I’ll limit myself to a few closing observations on law professor Steven Calabresi’s “Originalism and Sex Discrimination”:
1. Calabresi takes positions on some subsidiary issues of original-meaning methodology (e.g., the role of original expected applications in determining original meaning). For purposes of my critique, I have not taken issue with any of his methodological principles. My objections, rather, have been to how he applies the principles he invokes.
2. As part of his paean to the Court’s VMI ruling, Calabresi asserts in his concluding section (p. 102) that Justice Ginsburg’s determination that VMI’s “unique educational experience could … survive the admission of women” (the quote is Calabresi’s paraphrase) “has been vindicated.” His assertion encapsulates the flaws that pervade his article.
For starters, Calabresi’s assertion rests entirely on an interview that his co-author, Julia Rickert, had with a VMI administrator (with a background in public relations, no less), who reportedly told her that no changes had been made to VMI’s curriculum and that VMI’s “adversative method” (which, as Ginsburg’s opinion tells us, includes “physical rigor” as a component) “has survived fully intact.” How odd that Calabresi would base a resounding declaration of Ginsburg’s vindication on such thin evidence. (Not to mention that the passage of a mere 15 years in the life of a venerable institution hardly seems enough time for a definitive conclusion.)
Even worse, though, the VMI administrator’s reported statements are demonstrably false. As this article discusses, beginning in 2008 (not much more than a year before his co-author’s interview with that administrator), VMI abandoned the sex-neutral fitness test standards that it had maintained from the time it first admitted women. The fitness test “is an integral part of [cadets’] physical education grade each semester and is worth 25 percent of the final class grade.” Thus, it is clearly part of VMI’s curriculum. But over the course of a decade only “about 20 percent of female cadets” had passed the sex-neutral test, “compared with about 80 percent of males.” Therefore, VMI “decided to relax the fitness standards” and to create different standards for male and female cadets. Henceforth, the passing grade for women for pull-ups would be reduced from five to one, and the passing time for women to run 1.5 miles would be extended from 12 minutes to 14.3 minutes. The passing time for men to run 1.5 miles was increased to 12-1/2 minutes. (VMI’s webpage for its fitness test labels the run a distance of 2400 meters—a tiny fraction short of 1.5 miles—and the scoring annex available on that page lists the passing time for women as 14:20 and for men as 12:30.)
The idea that a college-age student demonstrates “physical rigor” by taking more than 14 minutes to run 1.5 miles is a joke.
In short, contrary to what Calabresi credulously reports, it simply isn’t true that VMI’s adversative method “has survived fully intact.” More broadly, while I have no idea what a careful and comprehensive review of the state of VMI fifteen years after the Court’s ruling would show, Calabresi clearly has no sound basis for his conclusion that the VMI educational experience remains unchanged.
Further, from an originalist perspective, why would it matter to Calabresi whether or not VMI had materially changed?
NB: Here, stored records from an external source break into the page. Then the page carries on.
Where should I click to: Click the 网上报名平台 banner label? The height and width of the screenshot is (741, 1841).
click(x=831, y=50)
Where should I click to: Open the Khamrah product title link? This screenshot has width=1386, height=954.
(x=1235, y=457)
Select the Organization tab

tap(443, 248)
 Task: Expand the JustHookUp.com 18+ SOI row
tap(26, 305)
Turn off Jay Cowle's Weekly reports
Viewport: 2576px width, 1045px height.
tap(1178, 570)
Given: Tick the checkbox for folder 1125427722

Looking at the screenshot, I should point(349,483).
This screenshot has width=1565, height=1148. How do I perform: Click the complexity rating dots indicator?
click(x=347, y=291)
If indeed the VMI ruling was correct as a matter of the original public meaning of the Fourteenth Amendment, as Calabresi contends, then the admission of women is warranted whether or not it destroys VMI’s “unique educational experience.”
3. In this age of political correctness, it’s tempting to believe that every elimination of sex differentials advances the public good (except, of course, when gender-neutral standards lead to unwelcome disparate results, as VMI’s traditional fitness standards did). I’ll set aside here such matters as separate public restrooms for men and women and instead direct the reader’s attention to Calabresi’s closing paragraph. There, he calls for the Supreme Court to overrule its decision allowing a system in which only men are required to register for the military draft, and he instead urges that women “be required to register along with men at the age of eighteen for the draft.”
I’m not clear why Calabresi believes that the original public meaning of the Fourteenth Amendment (which by its terms restricts state, not federal, authority) would have any bearing on the constitutionality of the federal draft-registration system. But let’s pass over that.
Reasonable people will surely have different views on whether or not it is good for women, or good for the country, to subject women to being drafted into the military (and, indeed, on whether there should be a draft at all). That important question, I would submit—like the vast bulk of questions involving sex classifications—is a policy question that the Constitution, properly construed, commits to the political processes, not a matter to be dictated by judges. The fact that the Nineteenth Amendment guarantees women half the votes in this country, and thus operates to ensure that the political processes will be as responsive to their understanding of their interests as to men’s, provides further reason to respect that allocation of authority, not, as Calabresi would have it, reason to override it.